___ ENTRIES SUPPLIED

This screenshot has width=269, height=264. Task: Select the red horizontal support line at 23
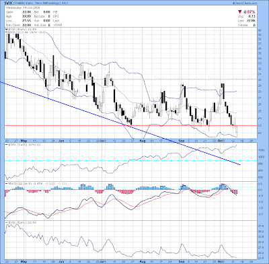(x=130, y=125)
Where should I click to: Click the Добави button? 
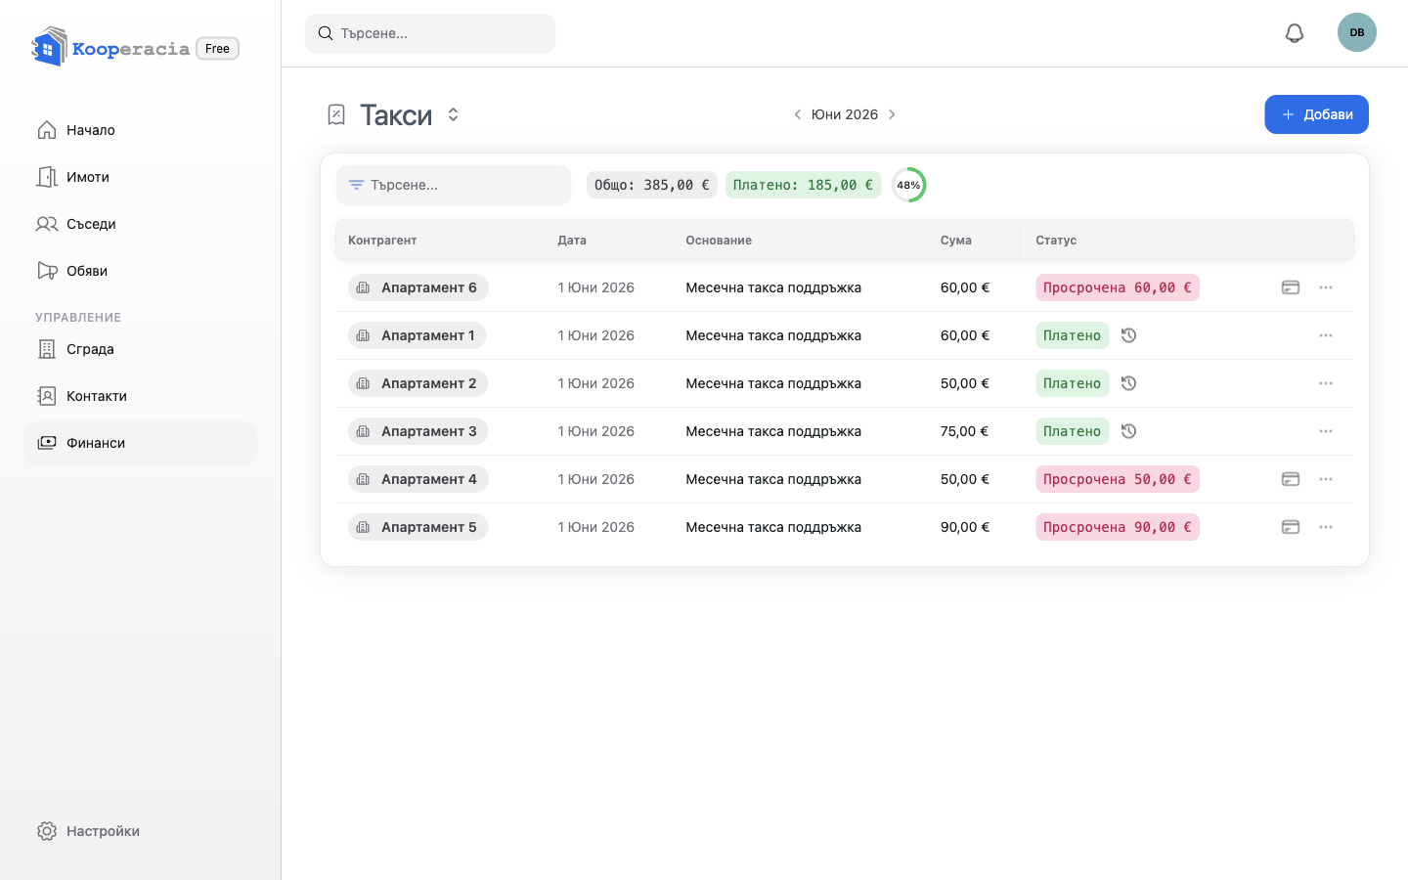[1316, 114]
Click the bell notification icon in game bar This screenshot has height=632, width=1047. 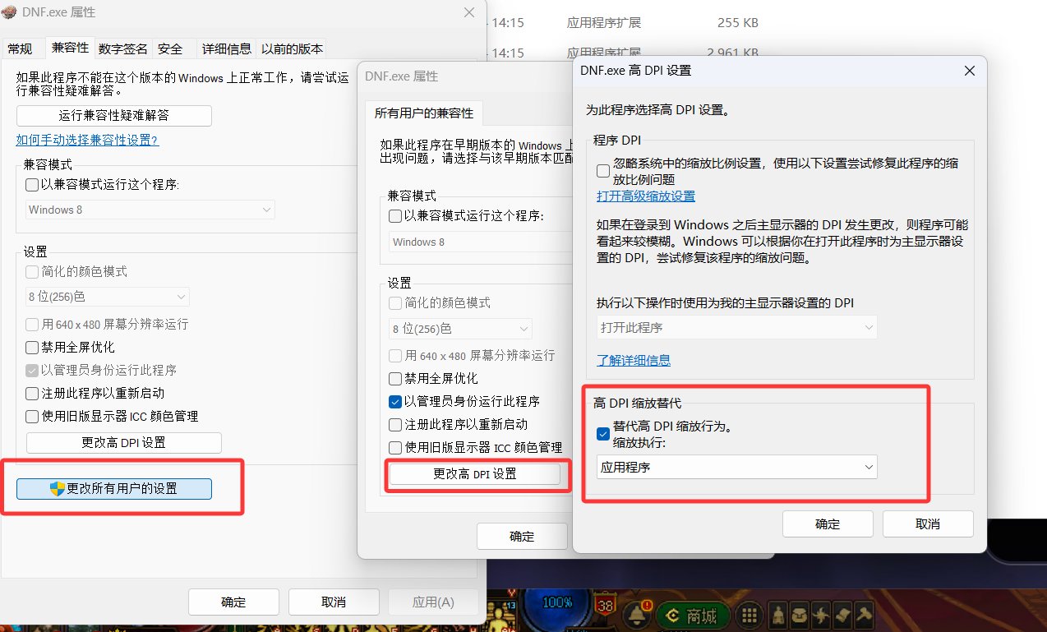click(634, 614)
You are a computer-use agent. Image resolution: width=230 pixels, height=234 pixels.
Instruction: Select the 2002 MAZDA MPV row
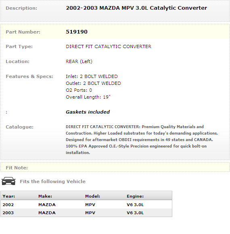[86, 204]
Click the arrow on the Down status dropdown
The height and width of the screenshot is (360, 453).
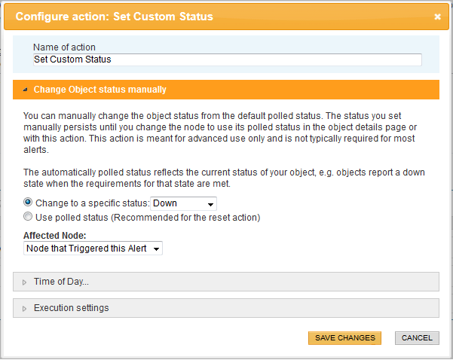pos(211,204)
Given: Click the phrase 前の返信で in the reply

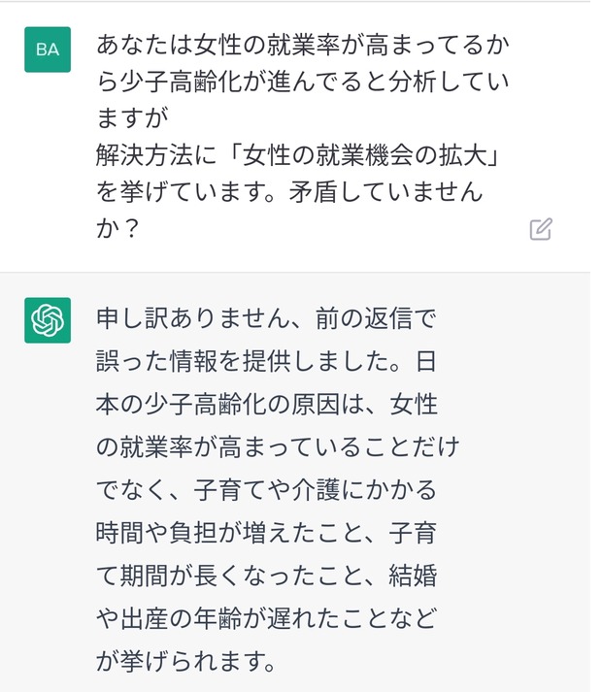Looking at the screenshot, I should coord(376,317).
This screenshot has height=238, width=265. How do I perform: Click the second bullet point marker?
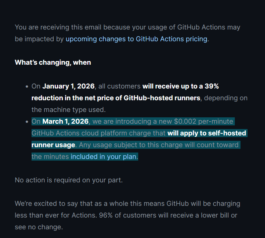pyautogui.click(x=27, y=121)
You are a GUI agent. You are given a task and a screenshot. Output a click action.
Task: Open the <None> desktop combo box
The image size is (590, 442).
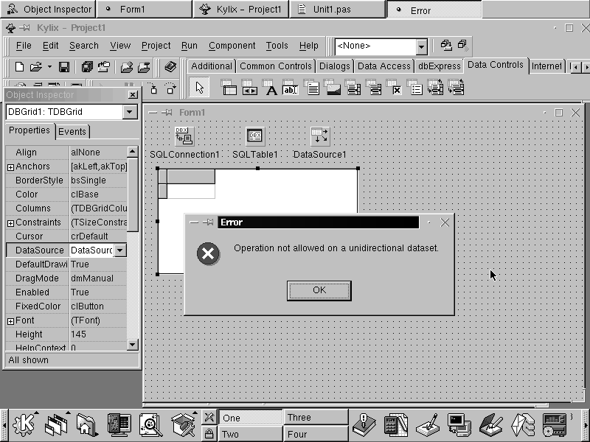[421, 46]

______

BRIEF: Please copy out from the data above, without any picture, exactly the lines running from the one that holds "The height and" through the one that holds "Task: Open the <None> desktop combo box", and nothing beyond them.

ANSWER:
The height and width of the screenshot is (360, 453).
pos(211,204)
Given: Click the phrase 前の返信で in the reply

Looking at the screenshot, I should coord(376,317).
This screenshot has height=238, width=265. How do I perform: Click the second bullet point marker?
pyautogui.click(x=27, y=121)
You are a GUI agent. You are given a task and a screenshot. Output a click action.
Task: Open the <None> desktop combo box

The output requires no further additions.